*TASK DIRECTIONS*: Copy each line below that has "orange".
—————
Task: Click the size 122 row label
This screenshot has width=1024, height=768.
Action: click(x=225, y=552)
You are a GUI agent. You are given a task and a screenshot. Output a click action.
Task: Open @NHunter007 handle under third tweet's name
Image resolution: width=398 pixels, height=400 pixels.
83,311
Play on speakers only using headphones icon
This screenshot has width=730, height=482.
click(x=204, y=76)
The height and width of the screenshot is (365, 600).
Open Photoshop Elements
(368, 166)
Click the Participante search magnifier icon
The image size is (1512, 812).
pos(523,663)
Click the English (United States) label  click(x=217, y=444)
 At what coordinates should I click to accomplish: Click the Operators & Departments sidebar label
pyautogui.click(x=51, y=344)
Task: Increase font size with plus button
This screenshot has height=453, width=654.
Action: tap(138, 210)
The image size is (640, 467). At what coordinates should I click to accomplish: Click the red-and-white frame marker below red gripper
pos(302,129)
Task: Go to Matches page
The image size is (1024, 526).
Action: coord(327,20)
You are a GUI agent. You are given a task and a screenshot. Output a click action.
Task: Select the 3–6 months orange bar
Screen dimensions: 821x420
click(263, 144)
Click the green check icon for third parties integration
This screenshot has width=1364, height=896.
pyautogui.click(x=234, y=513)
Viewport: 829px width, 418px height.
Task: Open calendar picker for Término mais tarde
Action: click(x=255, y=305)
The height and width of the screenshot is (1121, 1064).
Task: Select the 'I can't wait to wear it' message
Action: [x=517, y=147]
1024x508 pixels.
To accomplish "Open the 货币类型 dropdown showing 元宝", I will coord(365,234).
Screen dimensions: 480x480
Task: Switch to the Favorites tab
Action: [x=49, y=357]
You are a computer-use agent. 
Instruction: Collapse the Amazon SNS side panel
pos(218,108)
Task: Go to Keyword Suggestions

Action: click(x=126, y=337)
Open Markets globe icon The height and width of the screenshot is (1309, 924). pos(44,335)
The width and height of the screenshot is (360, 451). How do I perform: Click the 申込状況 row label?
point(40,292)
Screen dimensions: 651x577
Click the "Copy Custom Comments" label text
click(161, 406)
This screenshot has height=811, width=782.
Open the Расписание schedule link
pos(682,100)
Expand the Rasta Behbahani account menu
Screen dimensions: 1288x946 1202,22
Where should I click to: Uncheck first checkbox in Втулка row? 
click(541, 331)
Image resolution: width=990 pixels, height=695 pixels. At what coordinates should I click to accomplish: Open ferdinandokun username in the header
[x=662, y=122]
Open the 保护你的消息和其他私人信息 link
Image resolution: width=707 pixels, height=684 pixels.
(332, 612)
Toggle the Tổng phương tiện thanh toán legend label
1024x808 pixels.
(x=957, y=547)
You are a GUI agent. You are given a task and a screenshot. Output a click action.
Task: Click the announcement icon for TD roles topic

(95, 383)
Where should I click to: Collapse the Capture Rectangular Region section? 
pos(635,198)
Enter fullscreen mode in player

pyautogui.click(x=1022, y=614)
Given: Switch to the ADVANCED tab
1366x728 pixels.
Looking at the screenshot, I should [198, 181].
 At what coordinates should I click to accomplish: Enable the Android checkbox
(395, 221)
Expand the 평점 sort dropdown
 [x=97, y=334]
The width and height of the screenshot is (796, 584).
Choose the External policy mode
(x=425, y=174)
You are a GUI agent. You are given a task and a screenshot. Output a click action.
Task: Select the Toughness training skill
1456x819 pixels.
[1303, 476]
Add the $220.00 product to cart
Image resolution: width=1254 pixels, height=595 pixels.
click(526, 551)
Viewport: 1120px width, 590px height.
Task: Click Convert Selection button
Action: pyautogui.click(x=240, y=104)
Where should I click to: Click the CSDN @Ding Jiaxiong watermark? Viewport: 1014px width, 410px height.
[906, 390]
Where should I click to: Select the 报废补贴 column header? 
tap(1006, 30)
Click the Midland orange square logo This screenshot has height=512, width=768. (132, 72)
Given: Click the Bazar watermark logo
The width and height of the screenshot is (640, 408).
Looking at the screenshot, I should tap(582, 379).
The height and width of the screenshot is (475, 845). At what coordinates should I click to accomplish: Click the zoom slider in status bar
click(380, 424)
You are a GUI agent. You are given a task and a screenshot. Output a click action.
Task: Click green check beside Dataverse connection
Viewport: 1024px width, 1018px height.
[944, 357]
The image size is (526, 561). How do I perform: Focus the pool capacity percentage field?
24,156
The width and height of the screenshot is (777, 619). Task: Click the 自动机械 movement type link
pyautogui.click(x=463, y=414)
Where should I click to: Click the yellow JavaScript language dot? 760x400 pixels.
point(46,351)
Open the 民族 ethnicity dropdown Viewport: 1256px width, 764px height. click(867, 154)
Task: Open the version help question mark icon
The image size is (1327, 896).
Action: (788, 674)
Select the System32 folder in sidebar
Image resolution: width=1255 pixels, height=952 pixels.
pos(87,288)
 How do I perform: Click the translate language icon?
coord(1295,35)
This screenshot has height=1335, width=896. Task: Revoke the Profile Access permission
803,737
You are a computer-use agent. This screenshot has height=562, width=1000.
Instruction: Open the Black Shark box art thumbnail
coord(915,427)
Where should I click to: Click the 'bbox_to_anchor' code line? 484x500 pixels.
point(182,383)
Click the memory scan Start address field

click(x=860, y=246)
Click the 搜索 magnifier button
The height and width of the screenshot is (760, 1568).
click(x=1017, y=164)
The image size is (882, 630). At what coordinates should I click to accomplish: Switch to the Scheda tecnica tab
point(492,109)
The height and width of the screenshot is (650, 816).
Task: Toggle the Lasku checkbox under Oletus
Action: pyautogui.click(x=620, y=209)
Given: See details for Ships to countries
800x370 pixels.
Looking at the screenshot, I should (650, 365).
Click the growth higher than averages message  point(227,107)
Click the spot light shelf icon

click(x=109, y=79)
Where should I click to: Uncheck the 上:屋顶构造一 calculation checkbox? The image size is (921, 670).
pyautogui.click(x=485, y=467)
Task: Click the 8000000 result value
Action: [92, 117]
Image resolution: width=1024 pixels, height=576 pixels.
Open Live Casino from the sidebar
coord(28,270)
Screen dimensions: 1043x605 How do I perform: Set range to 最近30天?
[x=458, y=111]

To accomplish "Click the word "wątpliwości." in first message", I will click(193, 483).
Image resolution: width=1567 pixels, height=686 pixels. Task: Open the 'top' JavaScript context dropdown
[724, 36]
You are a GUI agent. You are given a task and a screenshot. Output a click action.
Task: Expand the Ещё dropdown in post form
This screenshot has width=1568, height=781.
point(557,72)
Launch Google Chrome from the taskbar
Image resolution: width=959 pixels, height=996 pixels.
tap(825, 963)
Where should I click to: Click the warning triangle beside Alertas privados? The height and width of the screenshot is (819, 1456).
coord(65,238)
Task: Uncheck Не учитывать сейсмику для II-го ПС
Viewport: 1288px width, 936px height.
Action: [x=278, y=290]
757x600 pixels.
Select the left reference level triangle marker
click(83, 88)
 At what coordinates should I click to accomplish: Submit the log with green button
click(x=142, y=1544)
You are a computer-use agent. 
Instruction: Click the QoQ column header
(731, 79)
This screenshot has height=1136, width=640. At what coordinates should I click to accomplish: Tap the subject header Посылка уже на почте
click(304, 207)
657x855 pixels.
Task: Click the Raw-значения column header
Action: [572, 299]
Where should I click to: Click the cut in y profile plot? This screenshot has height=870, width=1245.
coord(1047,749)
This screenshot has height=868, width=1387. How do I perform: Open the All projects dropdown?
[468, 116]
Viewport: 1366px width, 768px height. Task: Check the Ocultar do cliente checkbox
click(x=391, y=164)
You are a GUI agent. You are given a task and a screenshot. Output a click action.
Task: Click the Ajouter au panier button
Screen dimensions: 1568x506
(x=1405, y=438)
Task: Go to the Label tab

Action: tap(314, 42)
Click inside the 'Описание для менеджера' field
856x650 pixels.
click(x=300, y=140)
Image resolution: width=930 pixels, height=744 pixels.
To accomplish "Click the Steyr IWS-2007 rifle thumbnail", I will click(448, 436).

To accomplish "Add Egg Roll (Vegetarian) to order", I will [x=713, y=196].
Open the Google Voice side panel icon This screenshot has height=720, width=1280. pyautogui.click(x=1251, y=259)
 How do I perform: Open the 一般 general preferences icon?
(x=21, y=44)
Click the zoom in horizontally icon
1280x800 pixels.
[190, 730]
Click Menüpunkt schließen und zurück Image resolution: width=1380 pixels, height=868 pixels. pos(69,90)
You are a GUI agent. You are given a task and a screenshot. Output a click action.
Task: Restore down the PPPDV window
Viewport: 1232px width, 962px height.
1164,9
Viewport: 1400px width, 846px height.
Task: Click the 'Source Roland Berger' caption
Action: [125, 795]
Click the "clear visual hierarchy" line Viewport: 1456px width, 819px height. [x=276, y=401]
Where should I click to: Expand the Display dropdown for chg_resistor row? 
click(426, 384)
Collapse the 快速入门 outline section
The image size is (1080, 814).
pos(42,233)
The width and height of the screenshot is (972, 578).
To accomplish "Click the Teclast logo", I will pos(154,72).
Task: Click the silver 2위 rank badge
—————
*TASK RESPONSE*:
Task: Select the 3–6 months orange bar
Click the Midland orange square logo This screenshot has height=512, width=768. (132, 72)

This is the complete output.